**Activity 1:** Quote the stretch of the I-630 lawsuit article from "Mays on Tuesday" through "Court last month.".
**Activity 2:**
Answer these questions from the I-630 lawsuit article:
(a) How much did the project to widen the section of Interstate 630 cost?
(b) On what day did Mays file the motion seeking a summary judgment?
(c) According to Mays, whom did the agencies rely upon to perform the environmental review?

**Extract:**
------------

Lawsuit challenging finished $87M I-630 project ongoing
An $87.3 million project to widen a section of Interstate 630 in west Little Rock has been completed, but a federal lawsuit challenging the project remains ongoing.
Little Rock lawyer Richard Mays said he will seek potential remedies that remain available on behalf of the plaintiffs in the case if they prevail.
“This case is not moot,” he said.
Mays on Tuesday filed a motion seeking a summary judgment in the case based a review of the administrative record — totaling more than 5,000 pages — that the defendants Arkansas Department of Transportation and the Federal Highway Administration filed with the U.S. District Court last month.
The administrative record showed that the agencies “relied upon a contractor to perform the environmental review necessary to qualify for a categorical exclusion and it wasn’t done completely,” Mays said in an email.

------------

**Exercise data:**
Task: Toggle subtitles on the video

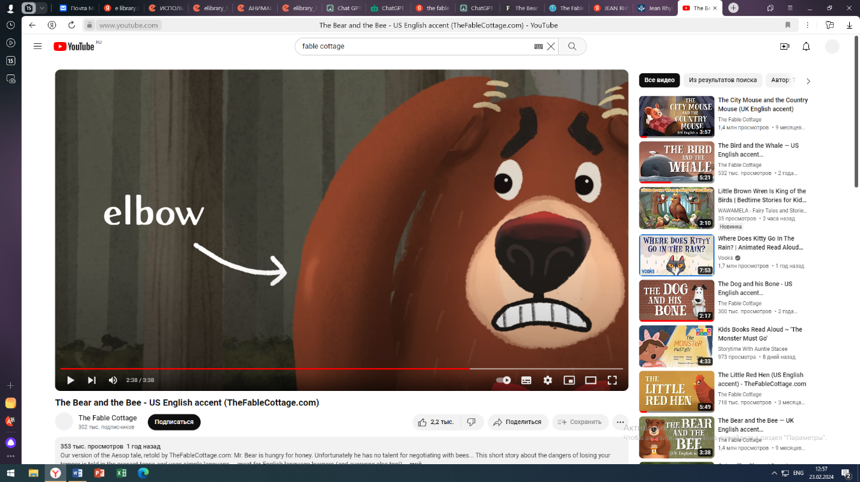Action: (526, 380)
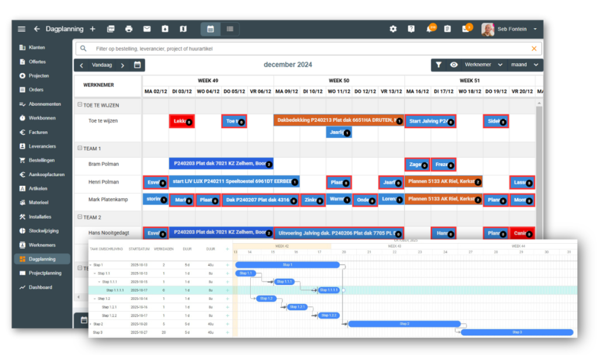Print the day planning via printer icon
Screen dimensions: 597x355
129,29
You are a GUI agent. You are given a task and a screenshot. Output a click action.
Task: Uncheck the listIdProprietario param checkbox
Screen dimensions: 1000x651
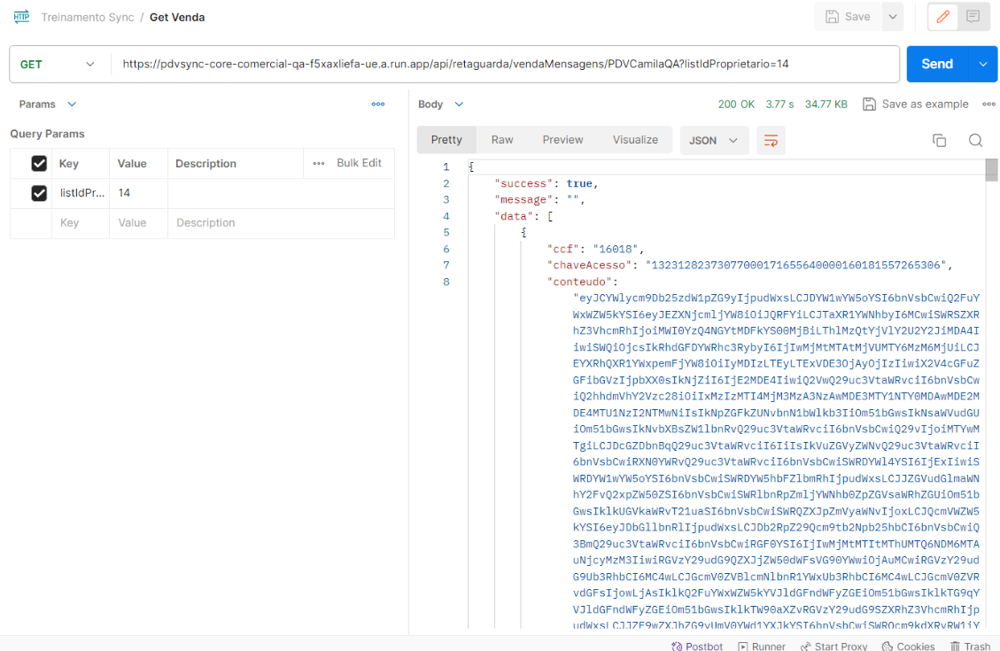pos(39,193)
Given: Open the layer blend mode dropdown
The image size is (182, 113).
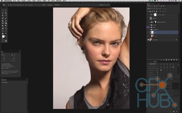Looking at the screenshot, I should coord(152,9).
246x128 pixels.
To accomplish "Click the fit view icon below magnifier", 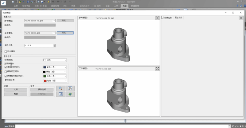I will tap(61, 94).
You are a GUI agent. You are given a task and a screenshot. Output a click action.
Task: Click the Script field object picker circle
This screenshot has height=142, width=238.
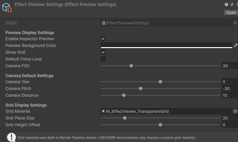(235, 23)
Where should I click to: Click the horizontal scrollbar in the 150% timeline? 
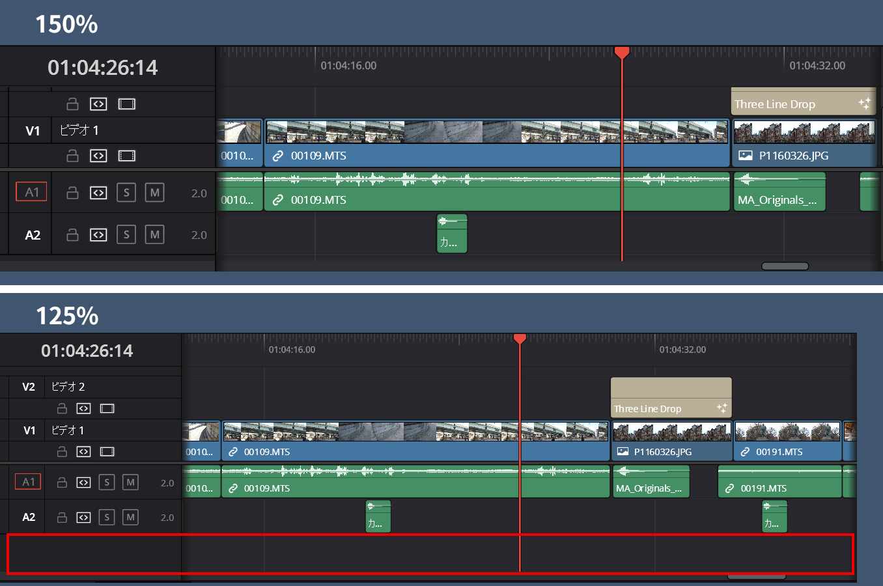785,266
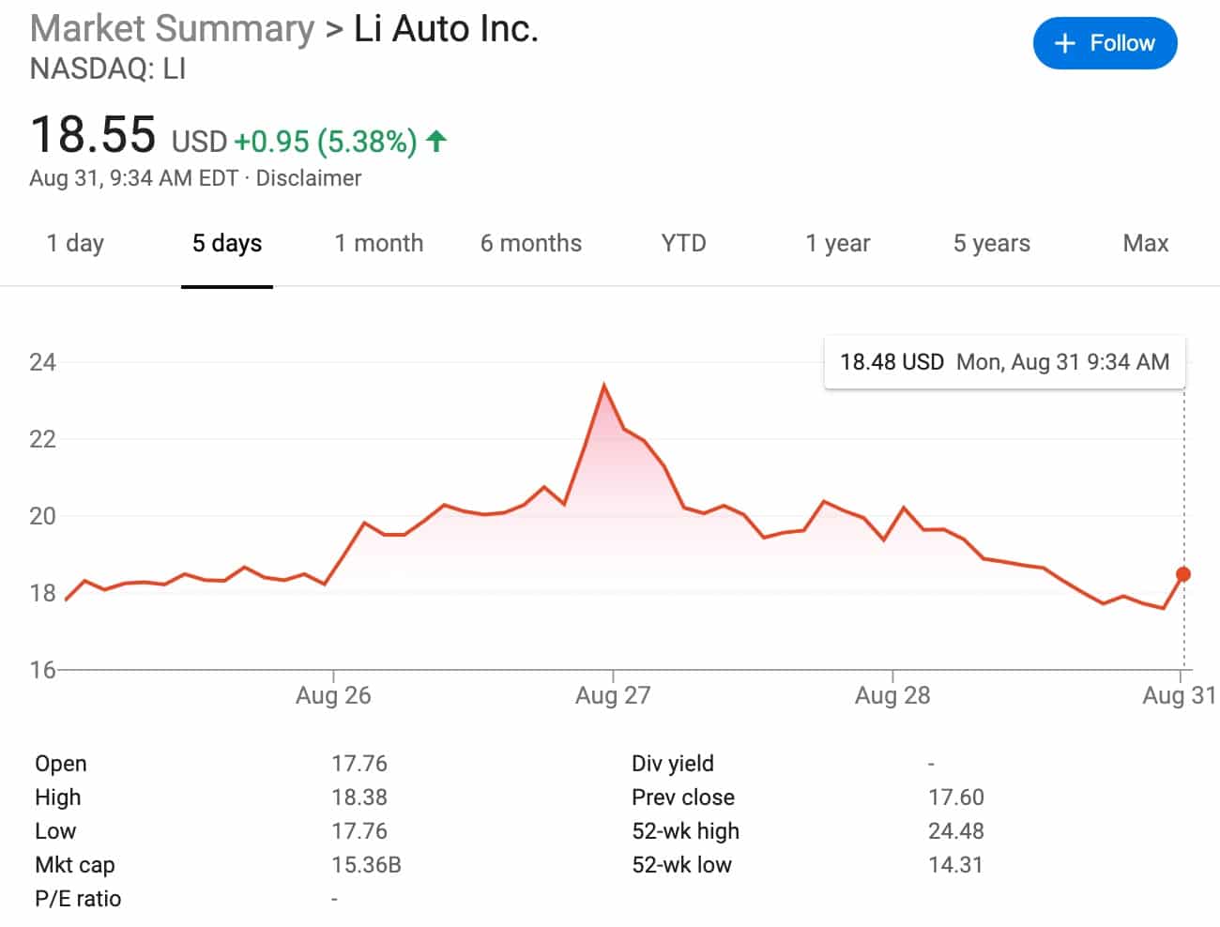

------------

**Answer box 1:**
Mays on Tuesday filed a motion seeking a summary judgment in the case based a review of the administrative record — totaling more than 5,000 pages — that the defendants Arkansas Department of Transportation and the Federal Highway Administration filed with the U.S. District Court last month.

**Answer box 2:**
(a) $87.3 million
(b) Tuesday
(c) A contractor